BEGIN Listed entries
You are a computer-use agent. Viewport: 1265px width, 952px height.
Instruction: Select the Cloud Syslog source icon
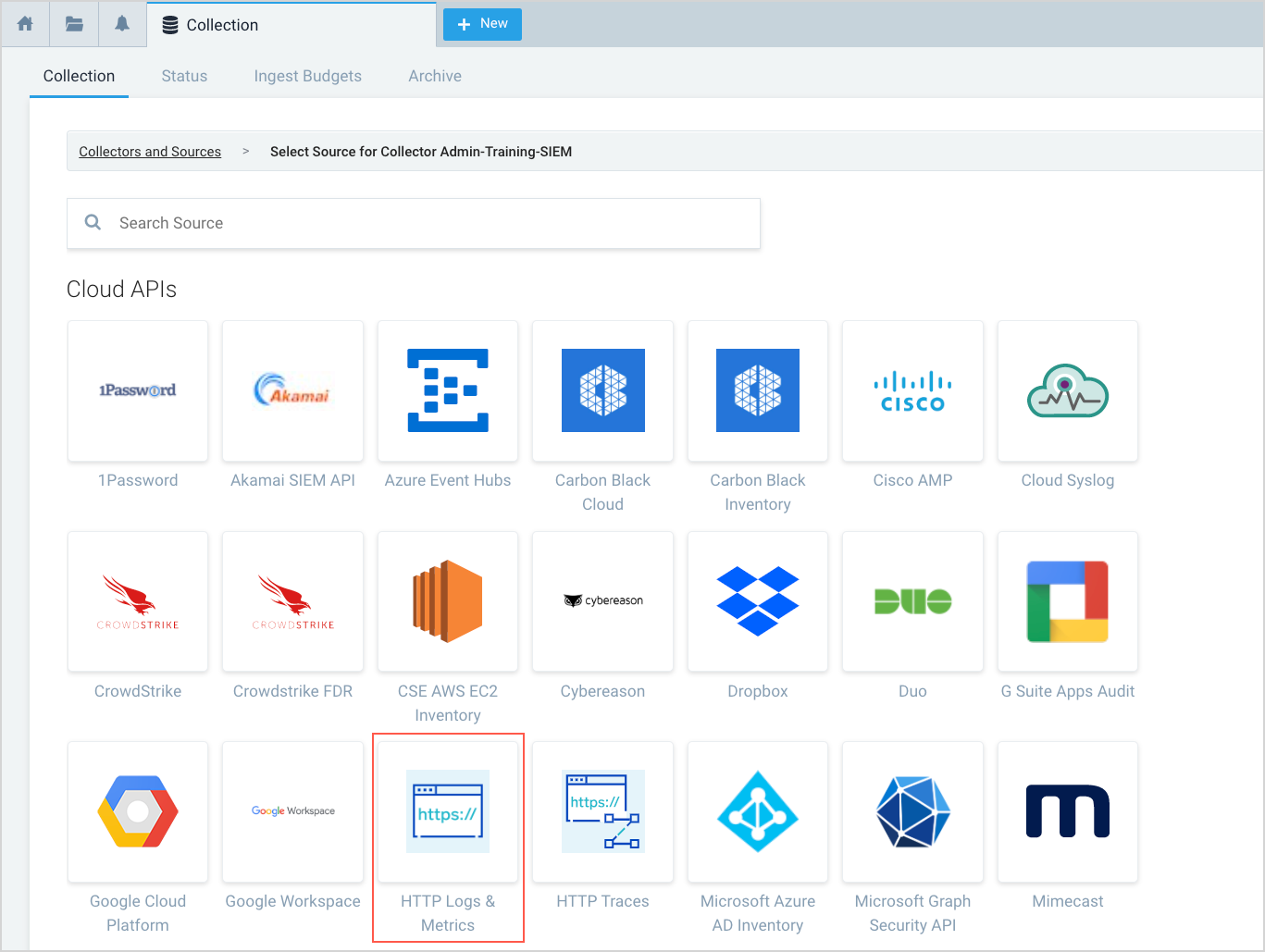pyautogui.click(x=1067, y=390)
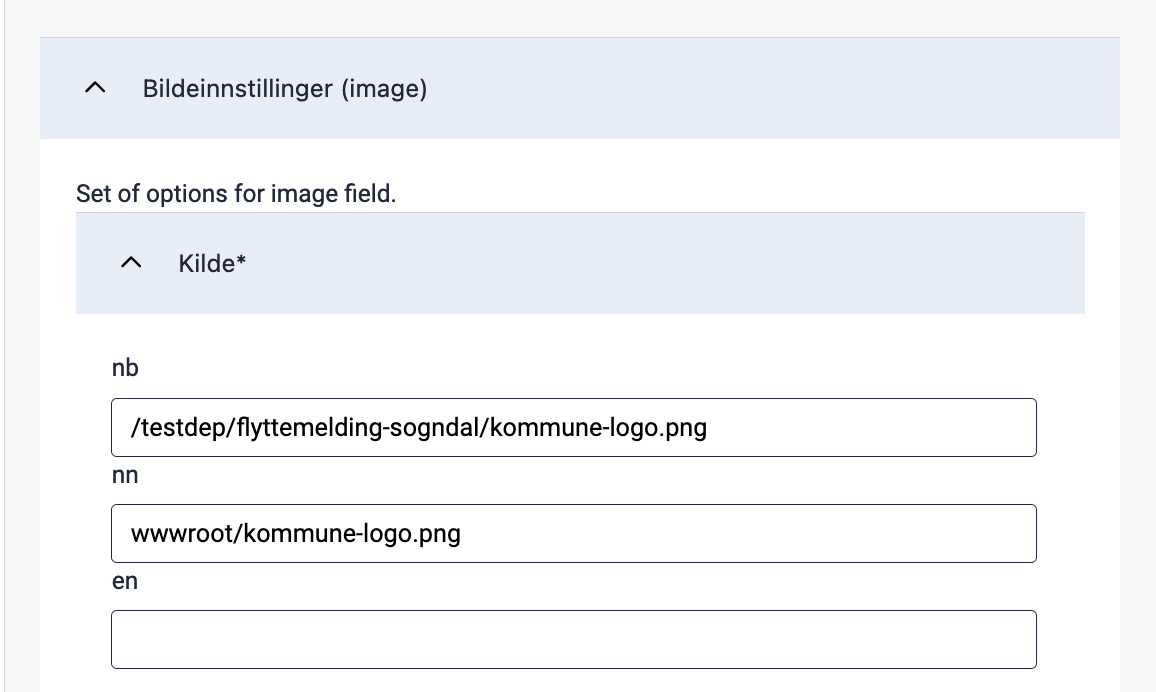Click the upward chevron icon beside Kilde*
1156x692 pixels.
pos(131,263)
END Listed entries
◆ **Problem to work on**: Everything above except the pictures needs to be reproduced exactly.

◆ **Your solution**:
You are a computer-use agent. Viewport: 1265px width, 952px height.
Instruction: Select the Cloud Syslog source icon
pyautogui.click(x=1067, y=390)
Click the upward chevron icon beside Kilde*
1156x692 pixels.
pos(131,263)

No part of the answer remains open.